=== TASK DIRECTIONS ===
Can you condense the paragraph of the post on ending banker bonuses below that begins "An especially clear example is surgery" into a short bulleted list that keeps its main facts?

====== EXTRACT TO READ

A Great Idea From Nassim Taleb: End Banker Bonuses

This is the best response to the 2008 financial crisis I have seen: An op-ed by Nassim Taleb that says end banker bonuses. They encourage risk-taking with other people’s money.

Separation of risk-taking from consequences (you gamble, if you lose, other people pay) is an ancient problem. The Chinese government would be wise to take a page from Hammurabi’s code, which Taleb quotes:

If a builder builds a house for a man and does not make its construction firm, and the house which he has built collapses and causes the death of the owner of the house, that builder shall be put to death.

During the Szechuan earthquake, hundreds of schoolchildren died when their schools collapsed. Surrounding buildings did not collapse. It turned out the schools were badly built. No builder was punished, much less put to death.

At the end of his op-ed, Taleb puts it very clearly and simply: “ bonuses and bailouts should never mix“.

Thanks to Dave Lull.

More Large areas of medicine consist of the doctor or someone else gambling with your health.

An especially clear example is surgery. Surgeon are paid per operation. The more operations they do, the more money they make. If an operation kills you, the surgeon is still paid. No penalty for a bad outcome. Wonderful for the surgeon, terrible for the rest of us. The more corrupt the surgeon, the more surgery they will recommend. Taleb’s idea suggests that surgeons pay a fine if a patient dies. The size of fines a surgeon would be willing to pay for bad outcomes would be helpful information for patients, who must decide what to do.

Drugs and medical devices are more subtle examples. You pay upfront for the drug or device, which are always expensive. They often have bad side effects, for which, of course, you pay. The drug company or device maker loses nothing. Wonderful for them, bad for the rest of us.

6 thoughts on “A Great Idea From Nassim Taleb: End Banker Bonuses

  1. Charging surgeons a fee when a patient dies doesn’t necessarily fix the problem. The problem is simply that the agent (in this case, the surgeon) is incentivized by something other than matching the patient’s intentions, and the system should try to be realigned to make that less the case. A bigger problem that I think of in this case is — if a surgeon is paid per operation, how is a surgeon supposed to tell you that surgery may not be a good idea?

  2. If surgeons paid a fine when a patient died, they would be less likely to recommend surgery. A surgeon who lost more in fines than he gained in payments would quit doing surgery. Those are two ways in which the fines I propose would improve matters.

  3. Daniel, thanks for explaining your reasoning. What is your proposal for improving the situation? “Paying for good decisions” strikes me as too vague to be practical. The domain of “good decisions” can be anything. A surgeon would say if a patient survives, that shows the surgeon made “good decisions” during surgery. If a surgeon fails to give patient nutritional advice, is that a good decision, a bad decision, or no decision? If a primary care doctor fails to give nutritional advice, same question.

============
====== DATA EXTRACT

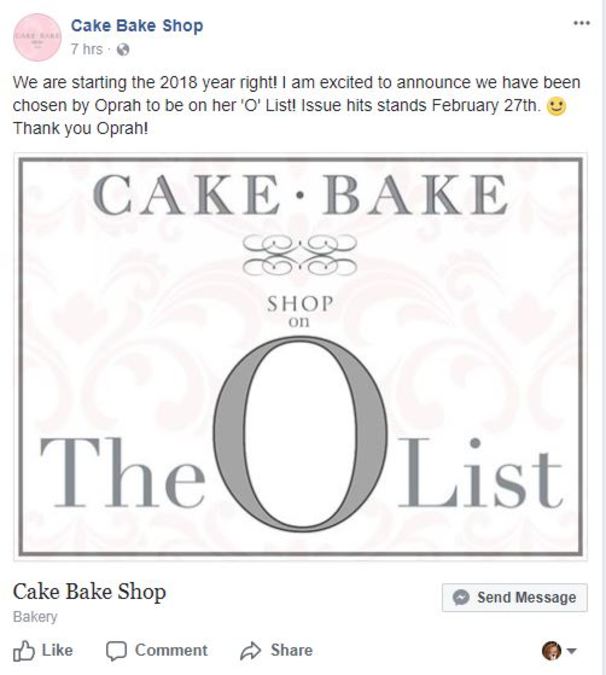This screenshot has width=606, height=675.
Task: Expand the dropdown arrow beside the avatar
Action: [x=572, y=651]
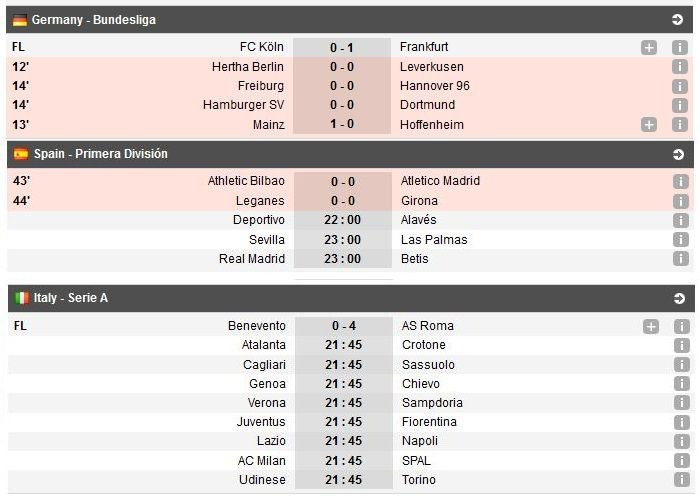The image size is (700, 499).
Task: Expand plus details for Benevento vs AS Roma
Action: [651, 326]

============

=== ANSWER TO THIS TASK ===
- Surgeons are paid per operation, so more operations mean more money.
- They are paid even if an operation kills the patient, with no penalty for a bad outcome.
- This is good for surgeons and bad for everyone else. The more corrupt a surgeon, the more surgery they will recommend.
- Taleb's idea suggests that surgeons should pay a fine when a patient dies.
- The size of the fine a surgeon would accept for bad outcomes would help patients decide what to do.